Task requirements:
Transcribe verbatim the span of lines that opens with the line containing "Click the Создайте" and closes with the last line of the data below.

Collected data entries:
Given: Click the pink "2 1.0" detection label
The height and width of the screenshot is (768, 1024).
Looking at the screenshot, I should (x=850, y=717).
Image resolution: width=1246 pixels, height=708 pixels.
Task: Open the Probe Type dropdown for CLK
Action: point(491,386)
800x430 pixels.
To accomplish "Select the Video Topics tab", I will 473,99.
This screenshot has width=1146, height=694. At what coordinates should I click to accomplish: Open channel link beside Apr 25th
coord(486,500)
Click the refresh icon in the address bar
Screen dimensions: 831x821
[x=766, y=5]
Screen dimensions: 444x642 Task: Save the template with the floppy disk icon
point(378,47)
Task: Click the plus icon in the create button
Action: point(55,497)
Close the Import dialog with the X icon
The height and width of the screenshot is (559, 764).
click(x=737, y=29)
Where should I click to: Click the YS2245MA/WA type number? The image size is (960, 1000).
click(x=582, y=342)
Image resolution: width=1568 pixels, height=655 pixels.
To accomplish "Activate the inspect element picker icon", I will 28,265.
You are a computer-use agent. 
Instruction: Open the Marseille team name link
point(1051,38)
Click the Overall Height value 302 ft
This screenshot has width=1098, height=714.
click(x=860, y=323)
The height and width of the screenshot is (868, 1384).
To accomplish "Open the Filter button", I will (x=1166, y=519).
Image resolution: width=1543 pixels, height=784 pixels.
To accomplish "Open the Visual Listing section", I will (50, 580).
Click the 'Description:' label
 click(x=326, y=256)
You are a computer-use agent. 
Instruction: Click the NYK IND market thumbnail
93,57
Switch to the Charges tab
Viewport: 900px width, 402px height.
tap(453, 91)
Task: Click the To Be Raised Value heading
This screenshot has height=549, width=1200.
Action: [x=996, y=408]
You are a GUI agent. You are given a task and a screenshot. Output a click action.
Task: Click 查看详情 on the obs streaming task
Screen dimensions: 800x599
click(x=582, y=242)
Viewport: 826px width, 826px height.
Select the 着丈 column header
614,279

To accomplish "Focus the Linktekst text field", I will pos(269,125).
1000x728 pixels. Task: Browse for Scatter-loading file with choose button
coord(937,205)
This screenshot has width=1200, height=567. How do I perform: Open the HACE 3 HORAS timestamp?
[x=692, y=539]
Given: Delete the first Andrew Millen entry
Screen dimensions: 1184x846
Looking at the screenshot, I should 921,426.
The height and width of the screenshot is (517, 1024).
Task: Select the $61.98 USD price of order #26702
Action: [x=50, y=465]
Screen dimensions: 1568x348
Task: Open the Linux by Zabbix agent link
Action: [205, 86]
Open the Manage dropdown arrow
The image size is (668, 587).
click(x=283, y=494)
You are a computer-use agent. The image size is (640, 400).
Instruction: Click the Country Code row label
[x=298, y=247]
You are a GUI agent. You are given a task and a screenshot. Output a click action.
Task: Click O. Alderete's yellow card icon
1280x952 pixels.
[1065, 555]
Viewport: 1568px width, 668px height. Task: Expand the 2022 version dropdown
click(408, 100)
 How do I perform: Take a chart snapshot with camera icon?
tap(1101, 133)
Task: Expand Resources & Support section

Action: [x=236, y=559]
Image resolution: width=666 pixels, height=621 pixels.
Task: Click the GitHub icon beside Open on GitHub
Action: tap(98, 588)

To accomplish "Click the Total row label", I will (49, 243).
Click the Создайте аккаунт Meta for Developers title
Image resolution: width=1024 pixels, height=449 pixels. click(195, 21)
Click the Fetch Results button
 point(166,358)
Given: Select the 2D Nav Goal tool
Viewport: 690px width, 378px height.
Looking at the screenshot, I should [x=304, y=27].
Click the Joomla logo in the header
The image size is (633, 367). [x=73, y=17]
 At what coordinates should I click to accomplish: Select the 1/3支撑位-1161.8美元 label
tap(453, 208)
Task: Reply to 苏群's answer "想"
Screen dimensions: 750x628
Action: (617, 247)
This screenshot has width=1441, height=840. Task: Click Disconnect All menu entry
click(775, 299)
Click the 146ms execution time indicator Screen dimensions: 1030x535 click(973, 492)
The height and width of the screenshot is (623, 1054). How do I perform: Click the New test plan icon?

Solution to this task:
Click the Создайте аккаунт Meta for Developers title
Image resolution: width=1024 pixels, height=449 pixels. click(195, 21)
Click the Fetch Results button
 point(166,358)
Given: Select the 2D Nav Goal tool
Viewport: 690px width, 378px height.
Looking at the screenshot, I should [x=304, y=27].
Click the Joomla logo in the header
The image size is (633, 367). [x=73, y=17]
 At what coordinates should I click to accomplish: Select the 1/3支撑位-1161.8美元 label
tap(453, 208)
Task: Reply to 苏群's answer "想"
Screen dimensions: 750x628
Action: (617, 247)
This screenshot has width=1441, height=840. Task: Click Disconnect All menu entry
click(775, 299)
Click the 146ms execution time indicator Screen dimensions: 1030x535 click(973, 492)
The height and width of the screenshot is (623, 1054). How do I perform: Click the New test plan icon?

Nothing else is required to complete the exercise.